Меня тронула до глубины души забота Тихонова обо мне и об Игоре.
— Я тебя умоляю, — настаивал Саша. — Слишком актуально. Все, что с тобою произошло, должно быть на годы отрезано. Ты меня понял?
Я понял, что впереди у нас полный туман. Через пару дней мы навестили Немцову и разговор привел к той же теме перемен.
— А я верю в повороты! — произнесла Немцова, вглядываясь из-под нависших бровей в какую-то одной ею различимую даль. — Скоро ли, не скоро, но они придут.
— Вы, Зинаида Николаевна, неизлечимый оптимист. Нашему поколению такое не дано.
— Причем, поворот будет к чему-то такому, что уже было. Опять будут колошматить, как колошматили при Сталине.

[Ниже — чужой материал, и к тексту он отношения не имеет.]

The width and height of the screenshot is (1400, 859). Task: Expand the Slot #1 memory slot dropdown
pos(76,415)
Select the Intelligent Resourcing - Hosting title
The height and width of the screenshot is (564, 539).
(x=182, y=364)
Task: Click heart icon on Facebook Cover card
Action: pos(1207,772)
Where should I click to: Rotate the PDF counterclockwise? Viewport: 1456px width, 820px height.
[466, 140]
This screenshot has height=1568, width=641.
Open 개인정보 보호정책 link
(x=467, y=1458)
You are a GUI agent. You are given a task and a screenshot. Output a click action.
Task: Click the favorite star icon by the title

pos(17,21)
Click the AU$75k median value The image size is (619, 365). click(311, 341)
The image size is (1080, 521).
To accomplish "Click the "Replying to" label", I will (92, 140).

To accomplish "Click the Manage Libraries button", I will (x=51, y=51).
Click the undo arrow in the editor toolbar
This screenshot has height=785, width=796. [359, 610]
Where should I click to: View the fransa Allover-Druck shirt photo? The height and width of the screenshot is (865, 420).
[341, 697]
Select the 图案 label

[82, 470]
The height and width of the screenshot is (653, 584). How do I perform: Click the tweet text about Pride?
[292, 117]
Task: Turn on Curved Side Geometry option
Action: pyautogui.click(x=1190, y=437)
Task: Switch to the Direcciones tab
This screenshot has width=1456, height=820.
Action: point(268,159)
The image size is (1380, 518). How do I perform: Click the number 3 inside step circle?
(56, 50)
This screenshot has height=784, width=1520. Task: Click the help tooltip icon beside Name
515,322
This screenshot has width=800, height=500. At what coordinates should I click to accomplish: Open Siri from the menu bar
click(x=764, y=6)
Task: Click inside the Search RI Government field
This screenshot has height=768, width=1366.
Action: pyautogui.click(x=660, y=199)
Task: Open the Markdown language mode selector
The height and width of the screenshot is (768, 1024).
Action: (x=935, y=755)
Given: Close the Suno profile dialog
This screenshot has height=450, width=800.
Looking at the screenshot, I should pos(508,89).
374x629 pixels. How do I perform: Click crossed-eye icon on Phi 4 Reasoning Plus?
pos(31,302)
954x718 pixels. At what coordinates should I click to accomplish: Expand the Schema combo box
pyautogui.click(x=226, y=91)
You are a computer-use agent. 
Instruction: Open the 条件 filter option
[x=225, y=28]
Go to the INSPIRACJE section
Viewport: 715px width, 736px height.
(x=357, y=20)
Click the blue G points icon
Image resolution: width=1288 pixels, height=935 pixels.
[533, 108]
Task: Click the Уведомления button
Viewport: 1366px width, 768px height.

Но это ничего не даст! — Немцова вздохнула. — Дело не в том, что я оптимист. Просто я верю в закономерности. И экономику по настоящему рассматриваю. Экономика заставит.
— Они там, наверху, люди терпеливые. Еще потерпят.
— Они-то потерпят, да экономика не потерпит. Все захлебывается. Все! Я предугадываю изменения. Причем, ведущей силой станет рабочий класс.
— Что?!
Я искренне удивился. Какой рабочий класс? Эта спившаяся инертная масса?
— Ты плохо Маркса читал, — урезонила меня Зинаида Николаевна. — А мы учились у германской социал-демократии. Многие загнивают на вопросе о роли рабочего класса. Увы, классовый подход сегодня совершенно снят с повестки дня. Нет, я не стою на сталинской позиции, что классовая борьба возрастает по мере побед нашего социализма, но что Сталин сейчас бы сделал, а я бы не возражала, так это, исходя из своей теории, он бы сходу начал убивать тех, кто плохо изучил классиков марксизма.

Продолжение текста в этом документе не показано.